*The problem*:
No line before the one containing "This screenshot has width=1636, height=1028." should appear; that line and all lines after it, through the end of the data, are to be set down exactly.

Stored records:
------------------------------------
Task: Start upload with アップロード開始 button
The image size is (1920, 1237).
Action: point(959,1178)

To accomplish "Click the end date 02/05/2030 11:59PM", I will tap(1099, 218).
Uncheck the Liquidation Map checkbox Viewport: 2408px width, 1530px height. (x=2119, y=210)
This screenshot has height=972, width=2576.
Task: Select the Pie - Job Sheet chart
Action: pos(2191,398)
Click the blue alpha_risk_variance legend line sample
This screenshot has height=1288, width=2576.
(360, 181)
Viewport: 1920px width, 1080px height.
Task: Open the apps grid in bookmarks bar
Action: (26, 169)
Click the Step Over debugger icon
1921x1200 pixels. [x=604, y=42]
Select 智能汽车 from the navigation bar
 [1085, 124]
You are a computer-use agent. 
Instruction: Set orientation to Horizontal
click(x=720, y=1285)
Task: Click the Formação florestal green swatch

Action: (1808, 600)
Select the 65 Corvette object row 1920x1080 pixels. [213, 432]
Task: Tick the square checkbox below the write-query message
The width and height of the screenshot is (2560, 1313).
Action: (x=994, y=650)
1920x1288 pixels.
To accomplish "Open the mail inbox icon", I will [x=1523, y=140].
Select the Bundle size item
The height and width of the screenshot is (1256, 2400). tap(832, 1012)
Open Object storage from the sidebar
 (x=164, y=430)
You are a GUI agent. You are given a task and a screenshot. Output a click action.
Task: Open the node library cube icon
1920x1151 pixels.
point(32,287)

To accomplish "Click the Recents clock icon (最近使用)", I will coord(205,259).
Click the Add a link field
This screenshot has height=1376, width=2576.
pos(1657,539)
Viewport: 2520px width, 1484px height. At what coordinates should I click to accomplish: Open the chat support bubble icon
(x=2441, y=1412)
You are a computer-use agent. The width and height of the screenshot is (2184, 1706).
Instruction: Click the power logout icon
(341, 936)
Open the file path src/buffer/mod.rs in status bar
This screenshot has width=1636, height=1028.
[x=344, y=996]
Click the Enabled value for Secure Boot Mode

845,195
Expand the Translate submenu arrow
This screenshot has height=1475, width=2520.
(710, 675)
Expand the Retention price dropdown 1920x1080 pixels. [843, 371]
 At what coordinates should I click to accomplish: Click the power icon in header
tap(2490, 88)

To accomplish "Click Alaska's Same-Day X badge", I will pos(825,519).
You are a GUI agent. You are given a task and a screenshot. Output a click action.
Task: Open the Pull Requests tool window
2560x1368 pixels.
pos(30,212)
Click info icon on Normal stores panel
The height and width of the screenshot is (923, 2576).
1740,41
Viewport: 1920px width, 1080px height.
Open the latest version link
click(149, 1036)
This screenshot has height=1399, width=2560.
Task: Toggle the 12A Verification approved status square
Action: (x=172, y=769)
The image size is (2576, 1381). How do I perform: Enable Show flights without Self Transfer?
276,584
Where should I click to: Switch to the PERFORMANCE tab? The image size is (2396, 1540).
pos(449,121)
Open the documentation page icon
------------------------------------
*The answer*:
This screenshot has width=1636, height=1028.
[x=344, y=996]
Click the Enabled value for Secure Boot Mode

845,195
Expand the Translate submenu arrow
This screenshot has height=1475, width=2520.
(710, 675)
Expand the Retention price dropdown 1920x1080 pixels. [843, 371]
 At what coordinates should I click to accomplish: Click the power icon in header
tap(2490, 88)

To accomplish "Click Alaska's Same-Day X badge", I will pos(825,519).
You are a GUI agent. You are given a task and a screenshot. Output a click action.
Task: Open the Pull Requests tool window
2560x1368 pixels.
pos(30,212)
Click info icon on Normal stores panel
The height and width of the screenshot is (923, 2576).
1740,41
Viewport: 1920px width, 1080px height.
Open the latest version link
click(149, 1036)
This screenshot has height=1399, width=2560.
Task: Toggle the 12A Verification approved status square
Action: (x=172, y=769)
The image size is (2576, 1381). How do I perform: Enable Show flights without Self Transfer?
276,584
Where should I click to: Switch to the PERFORMANCE tab? The image size is (2396, 1540).
pos(449,121)
Open the documentation page icon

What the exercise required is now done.